Trends Report

Brief: Microsoft Opens Up ALM Collaboration To All (At Last)

Stakeholder License For Visual Studio Online Improves Collaborative ALM Capabilities

September 8th, 2014
Jeffrey Hammond, null
Jeffrey Hammond
Kurt Bittner, null
Kurt Bittner
With contributors:
Diego Lo Giudice , Christopher Mines , Dominique Whittaker

Summary

On August 27, 2014, Microsoft announced a significant change to its Visual Studio Online (VSO) hosted application life-cycle management (ALM) service: stakeholder licenses. This licensing change allows application development and delivery (AD&D) teams to add an unlimited number of internal and external stakeholders to development projects who can add and edit project work items and review the current state of a project's backlog.
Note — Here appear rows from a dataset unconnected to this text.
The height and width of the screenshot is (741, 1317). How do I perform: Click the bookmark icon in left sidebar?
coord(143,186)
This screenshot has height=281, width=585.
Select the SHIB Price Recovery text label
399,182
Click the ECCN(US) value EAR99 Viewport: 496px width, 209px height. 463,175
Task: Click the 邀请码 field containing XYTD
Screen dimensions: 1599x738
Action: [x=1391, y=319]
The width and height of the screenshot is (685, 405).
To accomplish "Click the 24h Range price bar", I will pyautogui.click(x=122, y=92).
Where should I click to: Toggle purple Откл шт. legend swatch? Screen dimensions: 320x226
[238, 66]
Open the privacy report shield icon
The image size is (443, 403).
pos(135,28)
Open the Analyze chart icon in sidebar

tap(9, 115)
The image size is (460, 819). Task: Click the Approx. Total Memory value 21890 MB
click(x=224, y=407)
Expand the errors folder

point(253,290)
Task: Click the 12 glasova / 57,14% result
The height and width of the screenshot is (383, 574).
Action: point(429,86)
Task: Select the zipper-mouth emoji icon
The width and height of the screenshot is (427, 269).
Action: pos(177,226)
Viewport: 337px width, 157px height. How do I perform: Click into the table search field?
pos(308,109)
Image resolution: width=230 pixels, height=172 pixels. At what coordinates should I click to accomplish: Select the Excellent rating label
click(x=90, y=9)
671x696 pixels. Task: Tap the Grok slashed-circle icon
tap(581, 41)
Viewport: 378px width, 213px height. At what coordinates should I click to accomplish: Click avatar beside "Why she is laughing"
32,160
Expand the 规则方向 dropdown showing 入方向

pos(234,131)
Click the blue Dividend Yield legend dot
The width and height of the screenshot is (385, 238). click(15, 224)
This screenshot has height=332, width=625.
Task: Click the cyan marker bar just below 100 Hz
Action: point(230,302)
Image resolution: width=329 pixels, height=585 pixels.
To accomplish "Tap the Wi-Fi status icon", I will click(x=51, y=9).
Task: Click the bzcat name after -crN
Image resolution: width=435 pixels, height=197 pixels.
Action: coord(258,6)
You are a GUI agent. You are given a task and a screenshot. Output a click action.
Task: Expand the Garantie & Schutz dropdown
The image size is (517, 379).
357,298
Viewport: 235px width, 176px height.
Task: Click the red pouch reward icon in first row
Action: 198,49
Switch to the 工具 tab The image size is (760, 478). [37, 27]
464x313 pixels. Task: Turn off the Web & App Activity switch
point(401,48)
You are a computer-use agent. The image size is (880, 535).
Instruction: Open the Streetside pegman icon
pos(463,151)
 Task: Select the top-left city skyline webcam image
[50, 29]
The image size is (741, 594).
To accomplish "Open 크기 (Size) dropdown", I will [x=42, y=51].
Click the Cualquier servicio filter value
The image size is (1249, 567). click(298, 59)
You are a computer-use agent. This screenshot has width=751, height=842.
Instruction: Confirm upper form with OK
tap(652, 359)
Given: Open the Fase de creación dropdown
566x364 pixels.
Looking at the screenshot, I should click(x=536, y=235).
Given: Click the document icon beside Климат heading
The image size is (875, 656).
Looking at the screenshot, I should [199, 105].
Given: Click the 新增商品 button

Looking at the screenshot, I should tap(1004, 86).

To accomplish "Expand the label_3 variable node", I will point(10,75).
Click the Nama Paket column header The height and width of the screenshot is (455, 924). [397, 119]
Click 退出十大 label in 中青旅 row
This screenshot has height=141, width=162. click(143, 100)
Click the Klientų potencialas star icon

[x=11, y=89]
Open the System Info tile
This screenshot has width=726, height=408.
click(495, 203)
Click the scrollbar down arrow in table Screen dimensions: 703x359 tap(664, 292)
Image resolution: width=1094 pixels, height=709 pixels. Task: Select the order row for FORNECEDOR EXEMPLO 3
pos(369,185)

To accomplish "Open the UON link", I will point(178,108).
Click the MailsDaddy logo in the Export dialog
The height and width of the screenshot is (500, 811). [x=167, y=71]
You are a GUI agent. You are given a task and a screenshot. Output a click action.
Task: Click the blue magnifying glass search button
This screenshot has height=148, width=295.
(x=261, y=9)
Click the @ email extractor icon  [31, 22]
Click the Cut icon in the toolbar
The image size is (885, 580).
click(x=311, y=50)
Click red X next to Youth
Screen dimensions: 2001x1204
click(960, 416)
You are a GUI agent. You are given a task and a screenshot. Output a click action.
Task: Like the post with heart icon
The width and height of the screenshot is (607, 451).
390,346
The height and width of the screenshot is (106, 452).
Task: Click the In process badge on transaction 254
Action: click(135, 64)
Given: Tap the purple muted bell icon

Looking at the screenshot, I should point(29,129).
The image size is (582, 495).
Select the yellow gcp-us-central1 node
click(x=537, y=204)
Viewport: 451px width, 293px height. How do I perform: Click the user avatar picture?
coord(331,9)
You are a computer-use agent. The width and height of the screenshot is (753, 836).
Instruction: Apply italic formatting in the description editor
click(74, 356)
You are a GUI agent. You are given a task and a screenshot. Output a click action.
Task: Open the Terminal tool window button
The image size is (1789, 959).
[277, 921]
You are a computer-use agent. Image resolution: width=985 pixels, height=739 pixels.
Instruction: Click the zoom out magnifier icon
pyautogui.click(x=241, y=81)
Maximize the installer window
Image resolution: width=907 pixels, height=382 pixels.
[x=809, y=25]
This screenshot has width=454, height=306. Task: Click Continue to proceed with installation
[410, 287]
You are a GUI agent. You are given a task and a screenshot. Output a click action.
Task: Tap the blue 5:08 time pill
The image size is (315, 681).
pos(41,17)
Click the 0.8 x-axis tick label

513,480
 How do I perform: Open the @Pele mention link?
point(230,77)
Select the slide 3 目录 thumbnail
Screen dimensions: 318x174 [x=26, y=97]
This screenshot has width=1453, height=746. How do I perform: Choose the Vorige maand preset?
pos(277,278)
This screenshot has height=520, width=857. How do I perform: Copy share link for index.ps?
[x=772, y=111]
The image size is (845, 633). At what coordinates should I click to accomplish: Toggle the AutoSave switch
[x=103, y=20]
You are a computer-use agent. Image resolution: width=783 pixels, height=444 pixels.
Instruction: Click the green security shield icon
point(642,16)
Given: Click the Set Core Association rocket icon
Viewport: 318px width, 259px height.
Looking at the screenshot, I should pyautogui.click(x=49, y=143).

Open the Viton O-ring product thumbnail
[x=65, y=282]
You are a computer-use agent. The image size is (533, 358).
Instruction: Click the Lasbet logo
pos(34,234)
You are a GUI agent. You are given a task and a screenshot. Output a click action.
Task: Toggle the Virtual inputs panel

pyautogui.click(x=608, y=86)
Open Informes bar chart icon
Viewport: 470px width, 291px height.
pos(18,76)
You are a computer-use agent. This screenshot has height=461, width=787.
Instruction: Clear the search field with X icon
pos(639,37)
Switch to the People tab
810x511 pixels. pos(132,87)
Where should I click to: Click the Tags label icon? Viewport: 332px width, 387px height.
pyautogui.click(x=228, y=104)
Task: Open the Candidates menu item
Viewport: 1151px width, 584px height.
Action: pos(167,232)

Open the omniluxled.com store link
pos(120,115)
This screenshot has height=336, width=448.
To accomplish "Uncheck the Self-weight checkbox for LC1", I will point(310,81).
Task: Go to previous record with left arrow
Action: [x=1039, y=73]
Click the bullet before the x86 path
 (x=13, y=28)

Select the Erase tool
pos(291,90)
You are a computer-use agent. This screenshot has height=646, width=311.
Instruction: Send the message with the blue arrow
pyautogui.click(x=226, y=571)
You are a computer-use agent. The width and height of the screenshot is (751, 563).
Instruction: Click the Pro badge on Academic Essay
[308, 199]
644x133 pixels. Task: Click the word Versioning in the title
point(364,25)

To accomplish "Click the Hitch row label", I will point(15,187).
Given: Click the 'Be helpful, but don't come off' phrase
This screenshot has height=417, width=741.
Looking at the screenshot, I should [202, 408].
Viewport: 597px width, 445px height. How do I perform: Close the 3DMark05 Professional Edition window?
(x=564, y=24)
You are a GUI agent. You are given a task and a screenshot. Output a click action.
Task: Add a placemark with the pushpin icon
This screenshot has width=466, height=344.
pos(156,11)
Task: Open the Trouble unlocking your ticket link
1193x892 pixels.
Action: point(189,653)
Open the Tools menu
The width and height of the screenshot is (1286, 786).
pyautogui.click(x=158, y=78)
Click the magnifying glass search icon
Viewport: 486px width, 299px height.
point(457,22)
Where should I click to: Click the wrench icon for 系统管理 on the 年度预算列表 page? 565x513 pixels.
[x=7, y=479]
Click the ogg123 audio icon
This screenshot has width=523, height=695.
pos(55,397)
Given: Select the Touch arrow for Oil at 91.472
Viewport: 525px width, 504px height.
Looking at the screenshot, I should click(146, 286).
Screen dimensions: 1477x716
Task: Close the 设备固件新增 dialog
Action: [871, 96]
As a result, development teams can now worry less about the costs of involving all stakeholders in development projects, and centrally manage demand for defect fixes, new features, and requirements as a single backlog, tightly linked to source code changes. Making this change was no doubt a careful bet by Microsoft's Visual Studio team, as client access licenses (CALs) for Team Foundation Server generate a healthy revenue stream. With this licensing change, development teams should reexamine the cost/benefit ratio of Microsoft's ALM solutions, which in some project contexts will be much more favorable.